By Bennie J. McRae Jr., Curtis M. Miller and Cheryl Trowbridge-Miller
Illustrated, bibliography, softcover, 128 pp., 2006. Arcadia Publishing, 420 Wando Park Blvd., Mount Pleasant, SC 29464, $19.99 plus shipping.

Reviewer: C. Michael Harrington
C. Michael Harrington is a member of the Houston Civil War Round Table and Civil War Aficionados. He has written several articles on South Carolina Confederates. A practicing lawyer, he has degrees in economics from Yale and Cambridge and a law degree from Harvard.


Review:
Nineteenth Century Freedom Fighters: The 1st South Carolina Volunteers combines a highly abbreviated regimental history with a collection of mostly unrelated Civil War-era photographs and a thumbnail biography of the regiment's white lieutenant colonel, Charles Trowbridge, augmented by Trowbridge's memoir of the regiment's postwar service in South Carolina in support of the Freedman's Bureau.

The result is a disjointed little book that, in the opinion of this reviewer, sheds little new light on either the narrative or the photographic history of the 1st South Carolina Volunteers, the first African-American regiment in the Union Army.

Perhaps the high point of this book is the authors' account of Maj. Gen. David Hunter's formation of the regiment in the spring of 1862, in open defiance of Union army prohibitions on the regular enlistment of African Americans.

(Too impatient to wait for volunteers to fill up the regiment, Hunter resorted to impressing into the ranks many reluctant ex-slaves living in Union-occupied coastal South Carolina, a fact not mentioned in Nineteenth Century Freedom Fighters.)

Not amused by Hunter's provocative initiative, Washington ordered the regiment disbanded within a few months of its formation. A short while later, the War Department did an about-face, permitting the regiment to be re-formed, this time under the direct command of Boston abolitionist Thomas Wentworth Higginson.

Early in 1864, the regiment was redesignated as the 33rd U.S. Colored Troops. Apart from a single battle in South Carolina late in the war, Nineteenth Century Freedom Fighters provides only the sketchiest account of the service record of the regiment, and, apart from Trowbridge, the officers and men who made up the regiment go largely unmentioned.
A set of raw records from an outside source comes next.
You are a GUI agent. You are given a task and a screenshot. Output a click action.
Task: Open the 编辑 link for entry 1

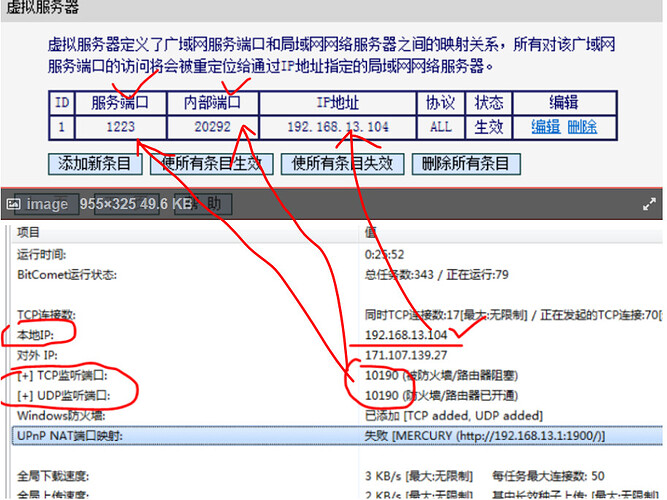pos(545,127)
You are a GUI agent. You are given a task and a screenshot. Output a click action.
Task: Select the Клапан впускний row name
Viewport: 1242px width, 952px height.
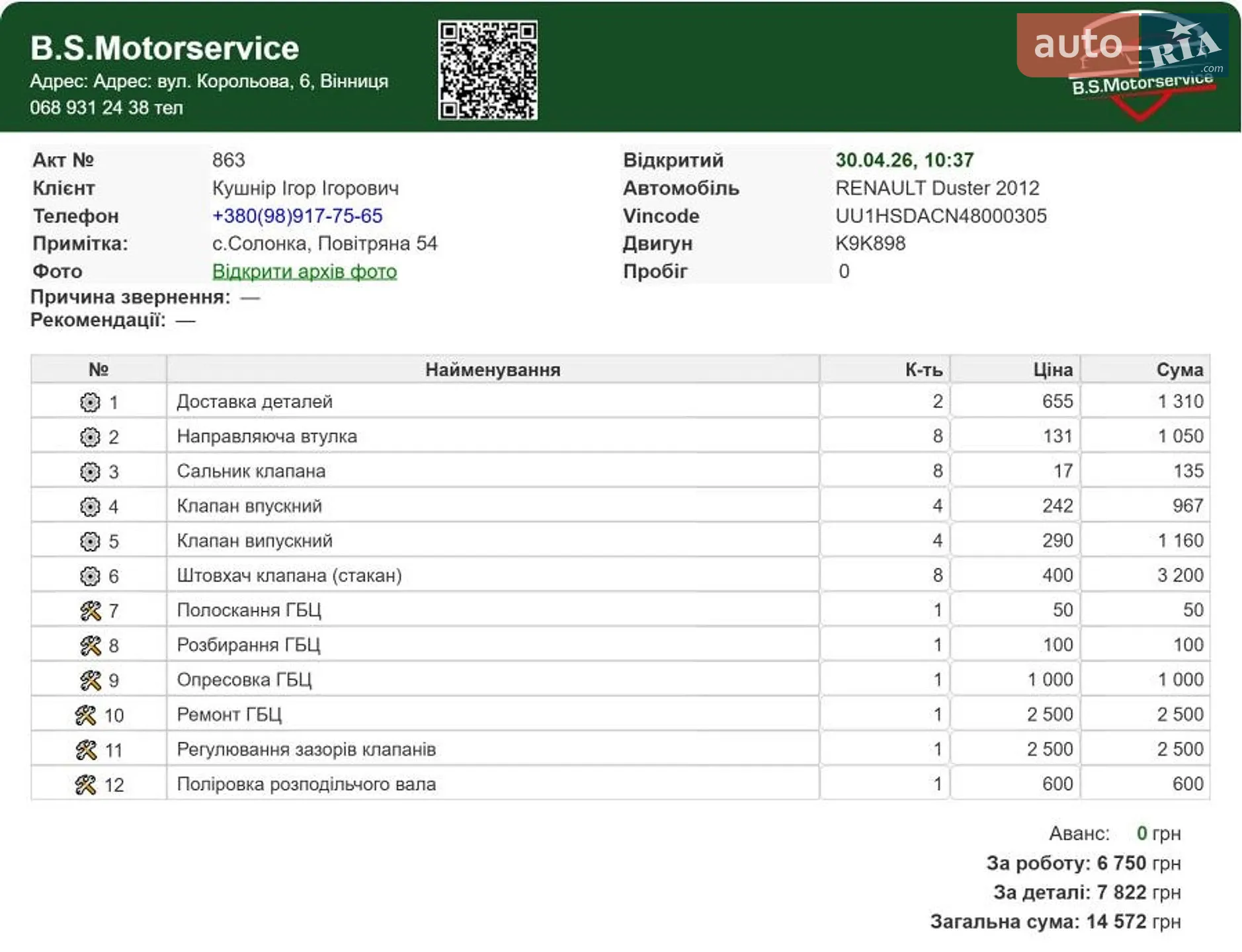[x=249, y=506]
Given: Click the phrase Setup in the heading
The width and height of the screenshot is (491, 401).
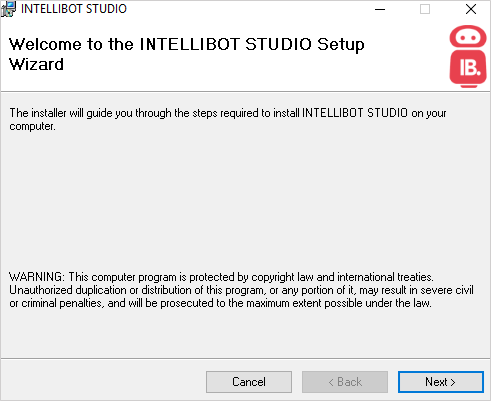Looking at the screenshot, I should (x=341, y=45).
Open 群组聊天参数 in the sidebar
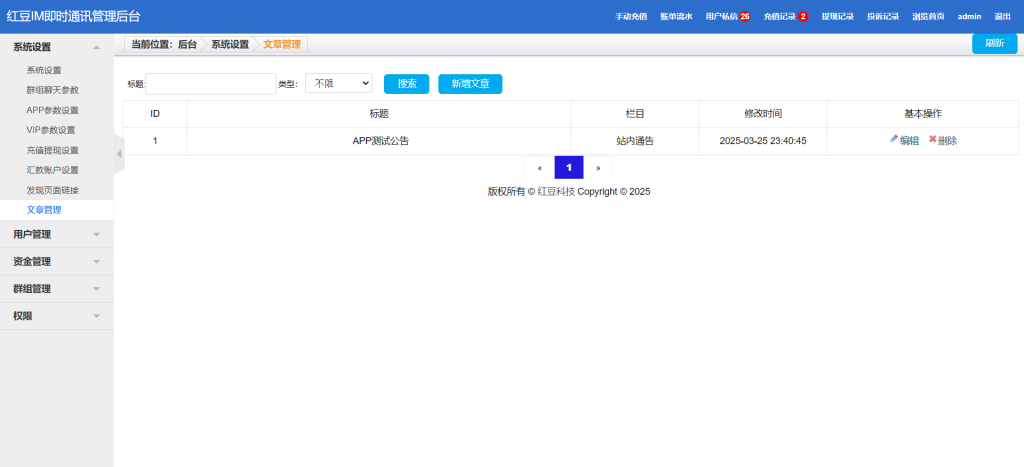Image resolution: width=1024 pixels, height=467 pixels. 52,90
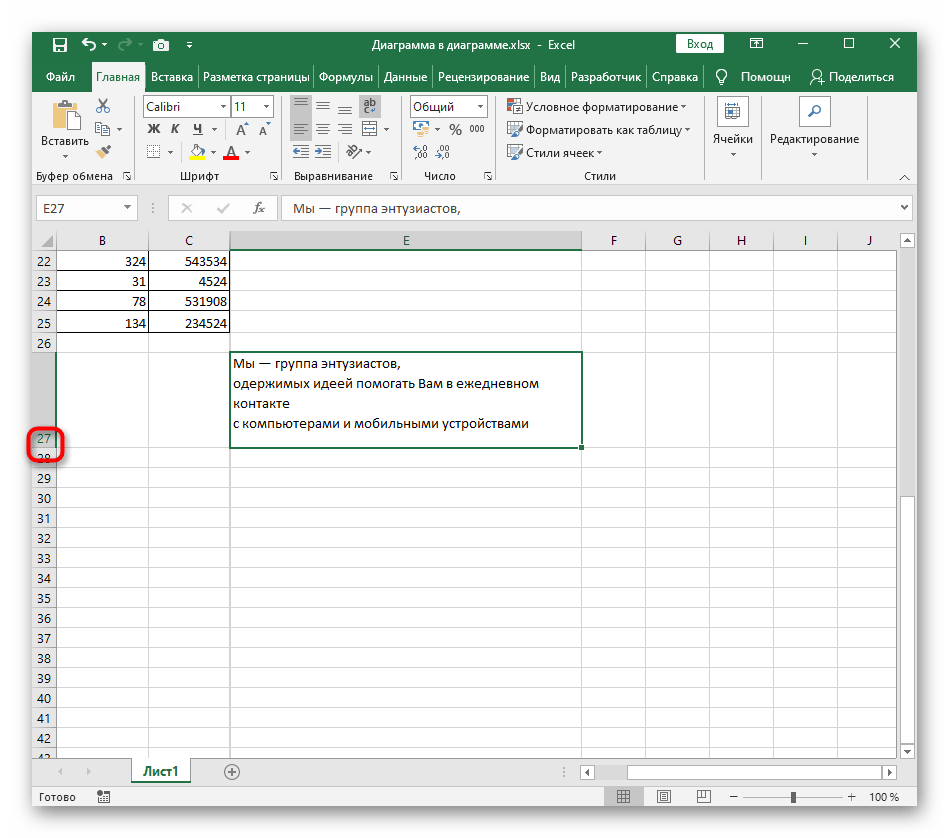Click the percent style icon

(456, 130)
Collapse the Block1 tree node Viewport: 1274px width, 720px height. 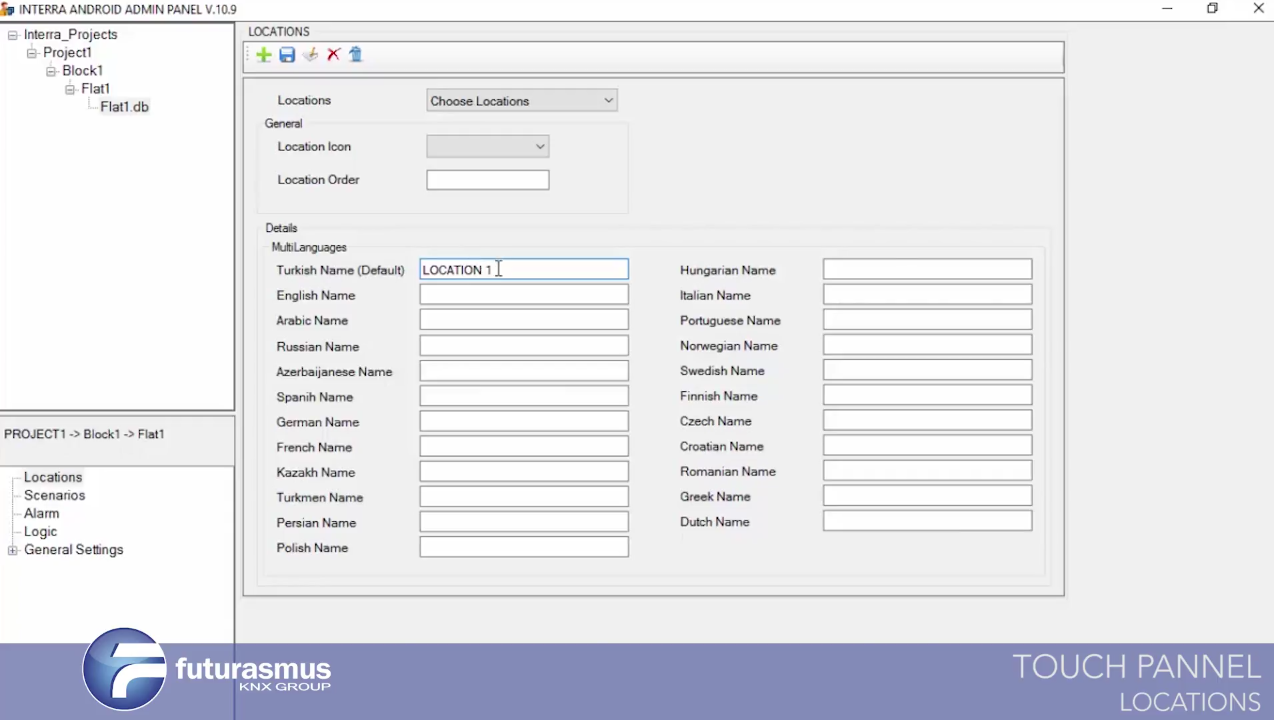point(51,71)
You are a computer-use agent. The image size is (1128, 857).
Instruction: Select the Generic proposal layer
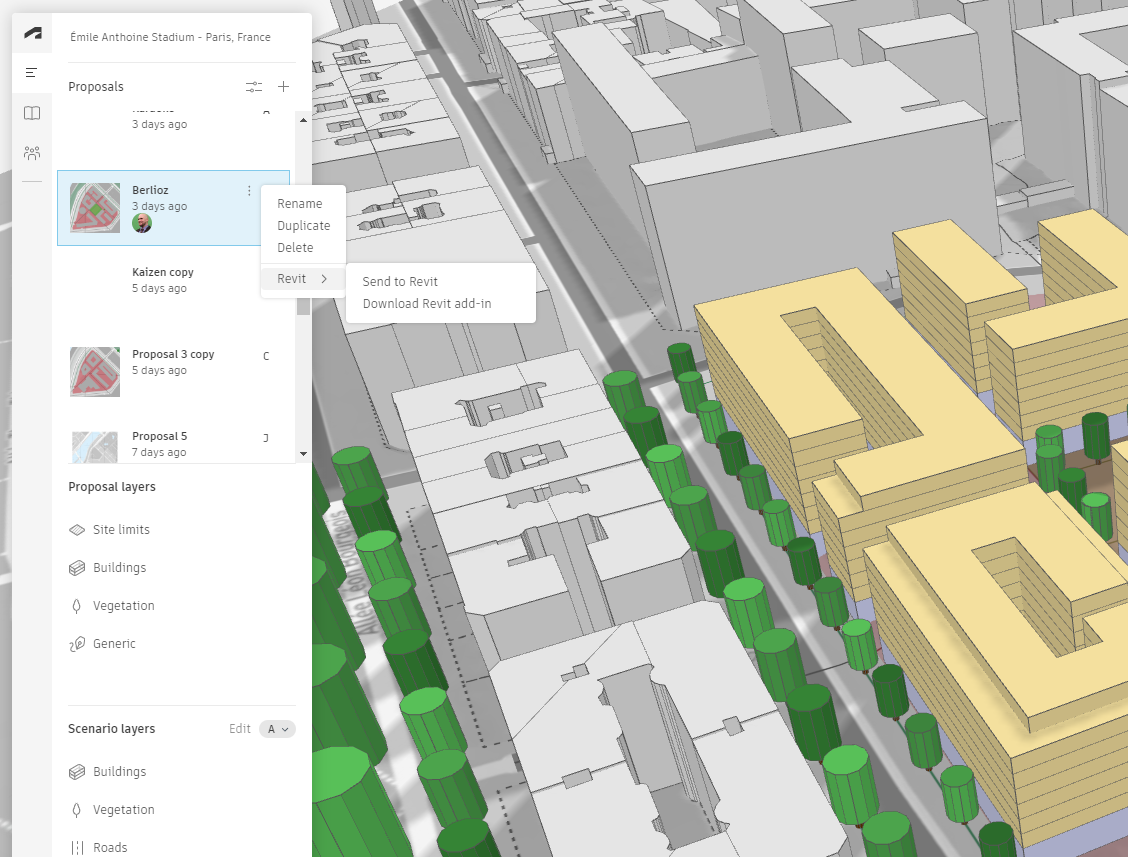click(114, 644)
The book features more than 30 period photographs, but only two depict men who actually served in the 1st South Carolina. The captions of several of these photographs are inapt.

For instance, Sherman's army is credited with destroying the railroad depot in Charleston when, in fact, Sherman bypassed that city in his march through the Carolinas and the deed resulted from an accidental ignition of a powder magazine by children at play.

To sum up, readers interested in the history of the Union's initial black regiment or the broader topic of African-American military service in the Civil War will find Nineteenth Century Freedom Fighters wanting on both accounts.